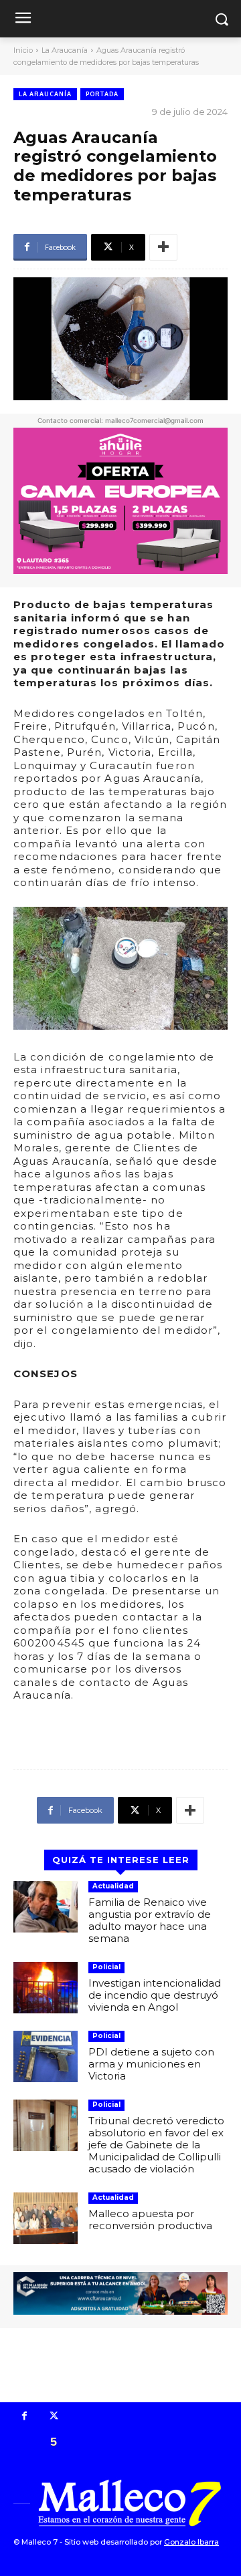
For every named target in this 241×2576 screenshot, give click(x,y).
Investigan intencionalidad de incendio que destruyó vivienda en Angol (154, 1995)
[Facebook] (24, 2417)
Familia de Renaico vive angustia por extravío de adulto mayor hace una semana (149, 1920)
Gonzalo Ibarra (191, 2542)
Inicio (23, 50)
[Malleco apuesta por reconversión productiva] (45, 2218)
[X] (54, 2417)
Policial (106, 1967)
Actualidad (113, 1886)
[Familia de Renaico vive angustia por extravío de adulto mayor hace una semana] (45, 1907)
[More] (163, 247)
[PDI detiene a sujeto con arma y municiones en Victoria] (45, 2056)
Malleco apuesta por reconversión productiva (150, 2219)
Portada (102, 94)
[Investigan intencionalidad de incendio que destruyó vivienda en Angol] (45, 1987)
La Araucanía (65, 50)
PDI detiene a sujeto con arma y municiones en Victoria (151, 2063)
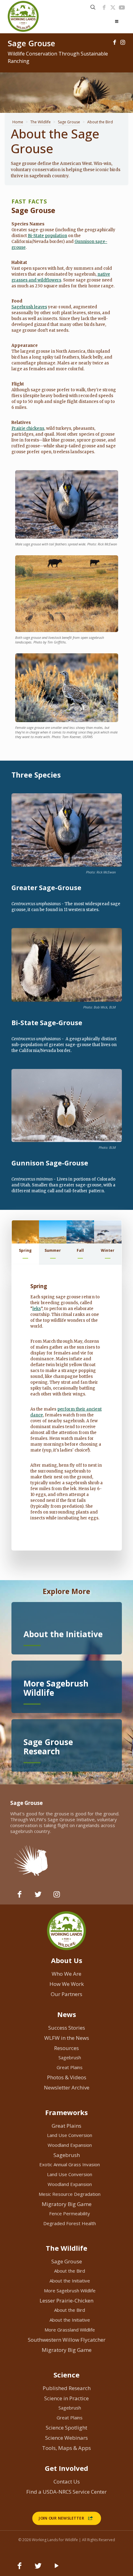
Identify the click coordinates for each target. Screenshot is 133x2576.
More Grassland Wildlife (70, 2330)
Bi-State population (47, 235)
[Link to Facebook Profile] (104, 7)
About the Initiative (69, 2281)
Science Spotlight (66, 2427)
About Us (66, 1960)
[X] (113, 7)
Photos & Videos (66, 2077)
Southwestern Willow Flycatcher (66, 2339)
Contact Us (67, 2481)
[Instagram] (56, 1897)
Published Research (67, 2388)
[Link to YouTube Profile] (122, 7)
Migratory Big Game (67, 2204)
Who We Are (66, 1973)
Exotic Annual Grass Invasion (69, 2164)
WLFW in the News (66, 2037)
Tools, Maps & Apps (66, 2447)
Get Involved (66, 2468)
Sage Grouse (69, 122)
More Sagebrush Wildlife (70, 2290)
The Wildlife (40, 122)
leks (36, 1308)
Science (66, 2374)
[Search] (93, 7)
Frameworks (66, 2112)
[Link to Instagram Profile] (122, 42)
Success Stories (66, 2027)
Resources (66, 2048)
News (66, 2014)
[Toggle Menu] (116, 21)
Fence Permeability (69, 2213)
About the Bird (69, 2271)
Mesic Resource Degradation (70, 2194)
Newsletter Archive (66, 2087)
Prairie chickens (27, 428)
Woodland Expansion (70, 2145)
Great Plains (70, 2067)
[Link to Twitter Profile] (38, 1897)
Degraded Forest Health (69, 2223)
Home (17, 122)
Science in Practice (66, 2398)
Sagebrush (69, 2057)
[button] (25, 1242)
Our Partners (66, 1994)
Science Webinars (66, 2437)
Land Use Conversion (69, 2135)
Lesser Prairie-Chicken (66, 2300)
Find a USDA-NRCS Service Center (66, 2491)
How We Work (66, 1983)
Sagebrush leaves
::::::::::
[REQUIREMENT]
All of the entries above are to be written out exactly, with no pictures.

[YOUR RESPONSE]
For every named target in this 241×2576 screenshot, give click(x,y).
Investigan intencionalidad de incendio que destruyó vivienda en Angol (154, 1995)
[Facebook] (24, 2417)
Familia de Renaico vive angustia por extravío de adulto mayor hace una semana (149, 1920)
Gonzalo Ibarra (191, 2542)
Inicio (23, 50)
[Malleco apuesta por reconversión productiva] (45, 2218)
[X] (54, 2417)
Policial (106, 1967)
Actualidad (113, 1886)
[Familia de Renaico vive angustia por extravío de adulto mayor hace una semana] (45, 1907)
[More] (163, 247)
[PDI detiene a sujeto con arma y municiones en Victoria] (45, 2056)
Malleco apuesta por reconversión productiva (150, 2219)
Portada (102, 94)
[Investigan intencionalidad de incendio que destruyó vivienda en Angol] (45, 1987)
La Araucanía (65, 50)
PDI detiene a sujeto con arma y municiones en Victoria (151, 2063)
Identify the click coordinates for each target. Screenshot is 133x2576.
More Grassland Wildlife (70, 2330)
Bi-State population (47, 235)
[Link to Facebook Profile] (104, 7)
About the Initiative (69, 2281)
Science Spotlight (66, 2427)
About Us (66, 1960)
[X] (113, 7)
Photos & Videos (66, 2077)
Southwestern Willow Flycatcher (66, 2339)
Contact Us (67, 2481)
[Instagram] (56, 1897)
Published Research (67, 2388)
[Link to YouTube Profile] (122, 7)
Migratory Big Game (67, 2204)
Who We Are (66, 1973)
Exotic Annual Grass Invasion (69, 2164)
WLFW in the News (66, 2037)
Tools, Maps & Apps (66, 2447)
Get Involved (66, 2468)
Sage Grouse (69, 122)
More Sagebrush Wildlife (70, 2290)
The Wildlife (40, 122)
leks (36, 1308)
Science (66, 2374)
[Search] (93, 7)
Frameworks (66, 2112)
[Link to Instagram Profile] (122, 42)
Success Stories (66, 2027)
Resources (66, 2048)
News (66, 2014)
[Toggle Menu] (116, 21)
Fence Permeability (69, 2213)
About the Bird (69, 2271)
Mesic Resource Degradation (70, 2194)
Newsletter Archive (66, 2087)
Prairie chickens (27, 428)
Woodland Expansion (70, 2145)
Great Plains (70, 2067)
[Link to Twitter Profile] (38, 1897)
Degraded Forest Health (69, 2223)
Home (17, 122)
Science in Practice (66, 2398)
Sagebrush (69, 2057)
[button] (25, 1242)
Our Partners (66, 1994)
Science Webinars (66, 2437)
Land Use Conversion (69, 2135)
Lesser Prairie-Chicken (66, 2300)
Find a USDA-NRCS Service Center (66, 2491)
How We Work (66, 1983)
Sagebrush leaves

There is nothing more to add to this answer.